Waarom stemt dit boek toch hoopvol? Je kunt het lezen en bevangen worden door nostalgie: ‘vroeger was het beter. Toen waren we nog solidair … ‘. Maar je kunt het ook lezen om inspiratie op te doen: ‘inzet voor solidariteit, mits goed georganiseerd, maakt verschil’. Het uiten en in praktijk brengen van internationale solidariteit, zoals de vakbeweging in de afgelopen halve eeuw heeft gedaan, heeft concrete resultaten opgeleverd. De vakbeweging wist: solidariteit is meer dan hulp. Politieke, financiële en technische steun aan de vakbeweging in landen waar vakbondsrechten en andere mensenrechten worden geschonden heeft effect gehad. Dat blijkt uit de verhalen in dit boek en uit de reacties van de partners overzee. Zij wisten: we staan er niet alleen voor; er zijn medestanders, op wie we een beroep kunnen doen.

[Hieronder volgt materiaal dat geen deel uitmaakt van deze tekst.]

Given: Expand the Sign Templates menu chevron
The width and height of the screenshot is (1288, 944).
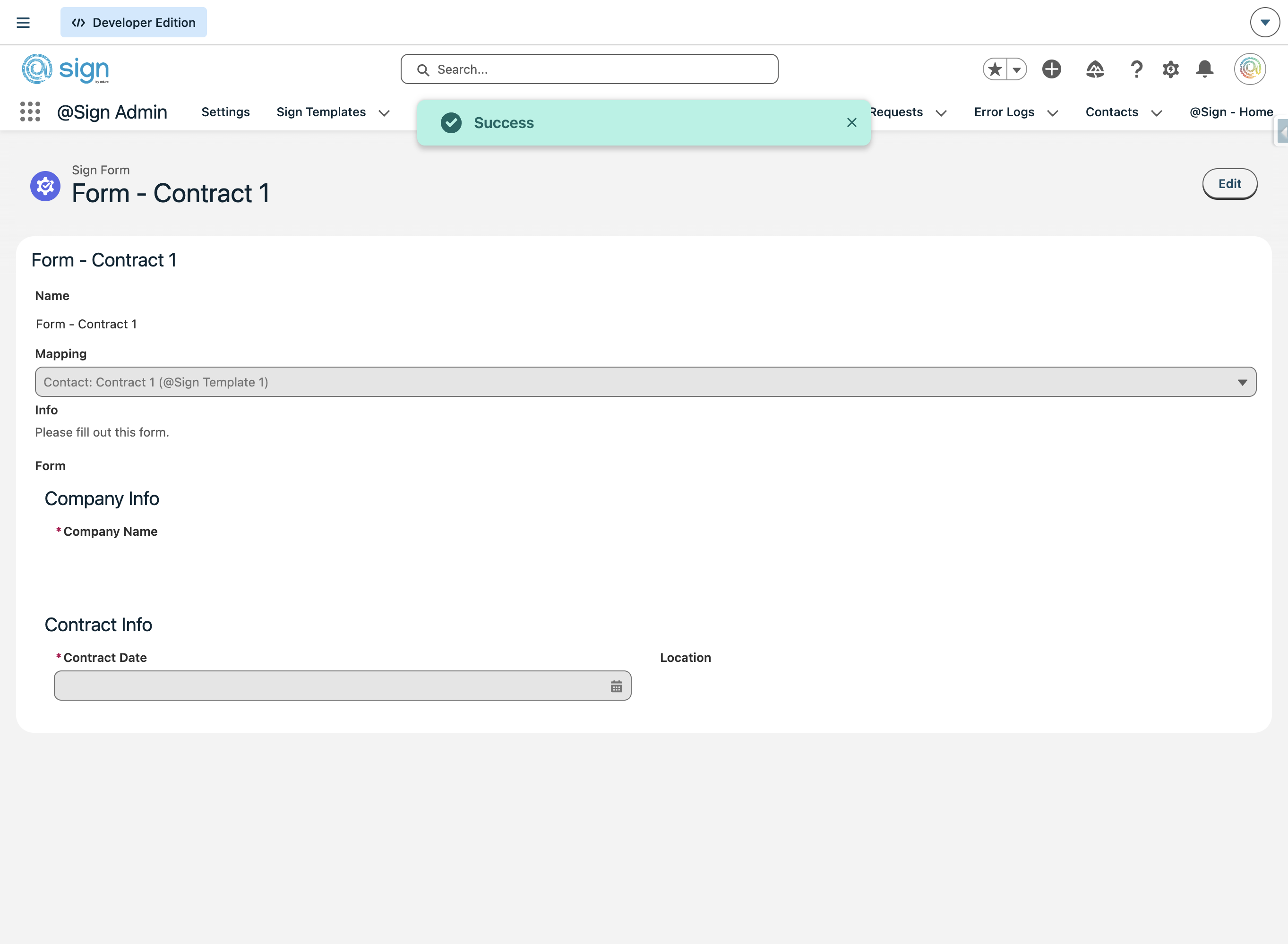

Dat pakte goed uit wanneer de vakbeweging niet alleen werkte in stilte – dat is soms noodzakelijk – maar tegelijkertijd in Nederland en op het internationale toneel actie voerde als pleitbezorger voor kwetsbare groepen in andere landen: mensen die werden uitgebuit of onderdrukt. Dat betekent lobbyen bij autoriteiten en bedrijven in Nederland en de eigen achterban mobiliseren. Soms moet de boodschap worden uitgedragen dat internationale solidariteit iets kost, dat die kosten moeten worden opgebracht, maar dan wel eerlijk moeten worden verdeeld. Ook dat vraagt politieke actie. Dit boek laat zien dat de Nederlandse vakbeweging haar verantwoordelijkheid niet uit de weg is gegaan.

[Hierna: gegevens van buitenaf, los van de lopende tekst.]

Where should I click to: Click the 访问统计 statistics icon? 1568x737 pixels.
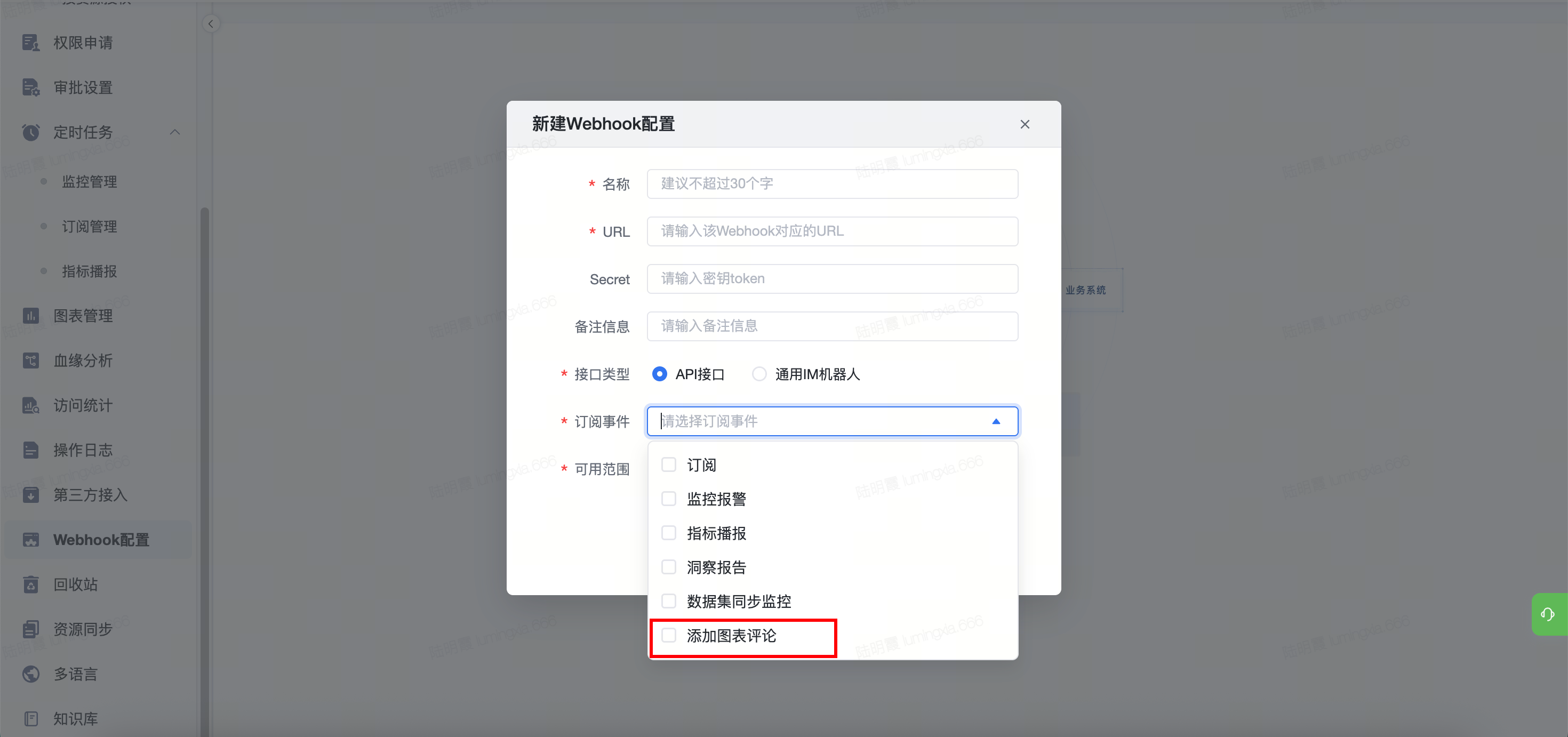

Globalisering, technologie, liberalisering van markten, de macht van transnationale ondernemingen en van het financiële kapitaal hebben de arbeid van mensen grondig veranderd. Uitbuiting van arbeid is opgevolgd door uitsluiting van mensen, door hen toegang te ontzeggen tot fatsoenlijk werk. Intussen zijn we in een derde fase beland: die van de uitstoting, op grote schaal. Mensen die werk hadden, een huis, toegang tot voorzieningen, of een stukje land om dat te bebouwen, wordt dat ontnomen. Zij worden werkloos gemaakt, dakloos, landloos, verpauperd, ontheemd, balling in economisch opzicht. Dat vraagt om nieuwe vormen van solidariteit. Wanneer de politiek het laat afweten en maatschappelijke organisaties zijn verzwakt, is er voor de vakbeweging in de komende jaren nog veel werk aan de winkel.

 

Voorwoord in: Roeland Muskens, Collega’s wereldwijd. 1975 – 2015 Veertig jaar internationale vakbondssolidariteit. Utrecht: LM Publishers (in samenwerking met FNV Mondiaal), 2015.